It seems like the ones who know how to use it and get the most value are the ones who vacation 10+full weeks a year with at least some of them as off season.

You also need to factor in exchange company memberships, a few rci combine fees per year, exchange fees, and an additional HK fee per reservation.  If you only need 2-3 full weeks and a full partial weeks you won't use it enough to spread out the extra fees involved.

I forgot to add that the reason the HOA has the ownerships and are basically giving them away is because they accepted deedbacks during the super high assessment.  Not something that many resorts would do.  They are also fairly hard to market and explain how to use.  While you may not be able to sell for what you paid, I don't think you need to worry about having to pay more than the transfer fee if/when you move on.  This could change if another super high assessment comes along but that is true for any timeshare even Marriotts and Hyatts.


----------



## SandyJ (Jan 9, 2014)

*All good points and things to ponder...*

I never really thought in exact terms what it could potentially cost me to unload it, so that is something to think through, on yrs upfront MF, maybe an extra years paid MF closing cost and transfer fees would near $3K.  I could do that easily today but if/when the time comes that I need out, then I might not have $3K just sitting around.

I have thought much about how much is too much to pay in MF.  $1K is near the top of what I'm willing to pay, but MF only go up, how much can/will the TS market bear in increasing MF, at what point will there no longer be a value to buy/use a TS?


----------



## theo (Jan 9, 2014)

*No simple, easy answer...*



SandyJ said:


> <snip> ...how much can/will the TS market bear in increasing MF, at what point will there no longer be a value to buy/use a TS?



It's a very good question, but one with no simple or easy answer. In part, it's a "case by case" matter where individual perspectives dominate. My own view / perspective / personal opinion follows:

1. I assume that my timeshare ownerships have and will likely always have in the future little or no actual monetary value as a "commodity" or as an "investment" to be able to sell later. There will likely also be no "profit" (likely no "break even", for that matter). That's fine with me, since all of my weeks were bought resale and bought "right", price wise. Their "value" to me is in the actual use and enjoyment only (I don't rent out or "exchange" my weeks). Then again, all of my weeks are in high enough demand times and places that I could likely always (lawfully) part with any or all of them at no actual "out of pocket" expense to me. 

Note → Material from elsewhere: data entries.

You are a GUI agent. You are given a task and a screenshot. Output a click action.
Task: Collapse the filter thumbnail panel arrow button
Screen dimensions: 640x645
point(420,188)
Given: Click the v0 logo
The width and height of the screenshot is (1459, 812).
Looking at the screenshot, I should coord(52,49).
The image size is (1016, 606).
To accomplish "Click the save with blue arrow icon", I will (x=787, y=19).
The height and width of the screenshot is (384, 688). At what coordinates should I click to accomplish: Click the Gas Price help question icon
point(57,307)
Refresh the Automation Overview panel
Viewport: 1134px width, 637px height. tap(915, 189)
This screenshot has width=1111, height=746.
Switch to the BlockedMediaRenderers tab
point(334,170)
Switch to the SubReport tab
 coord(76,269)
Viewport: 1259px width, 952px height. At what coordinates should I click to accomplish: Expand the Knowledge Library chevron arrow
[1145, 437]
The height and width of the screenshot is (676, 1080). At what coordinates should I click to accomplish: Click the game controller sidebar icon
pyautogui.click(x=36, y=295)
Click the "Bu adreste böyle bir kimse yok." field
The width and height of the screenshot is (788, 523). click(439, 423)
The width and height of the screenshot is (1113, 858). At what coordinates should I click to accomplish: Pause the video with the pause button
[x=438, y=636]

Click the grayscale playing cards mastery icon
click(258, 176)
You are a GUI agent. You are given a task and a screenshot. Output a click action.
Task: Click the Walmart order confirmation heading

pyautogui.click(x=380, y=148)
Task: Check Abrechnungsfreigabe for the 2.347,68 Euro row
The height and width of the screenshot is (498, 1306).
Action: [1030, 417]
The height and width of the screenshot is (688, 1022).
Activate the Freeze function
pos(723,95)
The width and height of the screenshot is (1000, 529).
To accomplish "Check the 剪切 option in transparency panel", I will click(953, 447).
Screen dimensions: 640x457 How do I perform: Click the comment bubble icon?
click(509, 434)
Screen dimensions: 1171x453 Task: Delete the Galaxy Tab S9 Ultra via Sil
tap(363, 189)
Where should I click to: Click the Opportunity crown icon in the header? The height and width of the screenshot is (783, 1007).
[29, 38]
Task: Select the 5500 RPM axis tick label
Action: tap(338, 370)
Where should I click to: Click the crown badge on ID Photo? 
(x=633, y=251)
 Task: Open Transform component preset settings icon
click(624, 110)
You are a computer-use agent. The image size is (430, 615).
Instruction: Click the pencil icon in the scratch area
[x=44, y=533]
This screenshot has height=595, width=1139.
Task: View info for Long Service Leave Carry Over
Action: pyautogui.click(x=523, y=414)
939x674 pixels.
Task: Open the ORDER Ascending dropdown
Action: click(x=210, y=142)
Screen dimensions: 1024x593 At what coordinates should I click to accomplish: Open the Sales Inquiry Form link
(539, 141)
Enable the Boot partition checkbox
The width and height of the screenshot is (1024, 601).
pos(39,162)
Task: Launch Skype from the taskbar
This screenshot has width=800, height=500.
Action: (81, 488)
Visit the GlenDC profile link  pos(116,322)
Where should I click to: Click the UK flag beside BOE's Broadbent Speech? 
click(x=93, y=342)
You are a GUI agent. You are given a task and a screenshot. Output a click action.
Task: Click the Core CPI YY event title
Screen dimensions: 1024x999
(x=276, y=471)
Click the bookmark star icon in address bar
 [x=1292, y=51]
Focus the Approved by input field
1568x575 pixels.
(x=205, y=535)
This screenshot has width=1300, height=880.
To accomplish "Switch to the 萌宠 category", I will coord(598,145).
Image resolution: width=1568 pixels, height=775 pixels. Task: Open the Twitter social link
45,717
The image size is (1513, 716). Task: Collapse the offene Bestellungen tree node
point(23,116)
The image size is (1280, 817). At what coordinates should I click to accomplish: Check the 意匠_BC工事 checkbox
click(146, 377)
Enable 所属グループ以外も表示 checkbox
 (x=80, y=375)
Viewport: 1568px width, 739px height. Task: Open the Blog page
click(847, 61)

2. Maintenance fees will always go only upward. My own view is that as long as the maintenance fee cost is less than (...or at least, close enough to) the perceived personal value of guaranteed use and repeated enjoyment of a fully equipped condo unit in a time and place where I still truly want to go, I'm satisfied. 

So, where is the "pain threshold" when the maintenance fees exceed the value of use and enjoyment?
I dunno. YMMV.  Personally, I can't yet assign a hard number, but so far I still know with certainty that my perceived enjoyment remains *far* ahead of the maintenance fee cost. That "pain threshold" likely varies widely among different people and circumstances. YMMV, but "exit strategy" and potential (responsible, lawful, non-Viking Ship) "exit cost" is surely worthy of some thoughtful deliberation before jumping in with both feet into a costly, multi-week "UDI ownership" situation with its' own built-in, known complexities.


----------



## tschwa2 (Jan 9, 2014)

SandyJ said:


> I never really thought in exact terms what it could potentially cost me to unload it, so that is something to think through, on yrs upfront MF, maybe an extra years paid MF closing cost and transfer fees would near $3K.  I could do that easily today but if/when the time comes that I need out, then I might not have $3K just sitting around.
> 
> I have thought much about how much is too much to pay in MF.  $1K is near the top of what I'm willing to pay, but MF only go up, how much can/will the TS market bear in increasing MF, at what point will there no longer be a value to buy/use a TS?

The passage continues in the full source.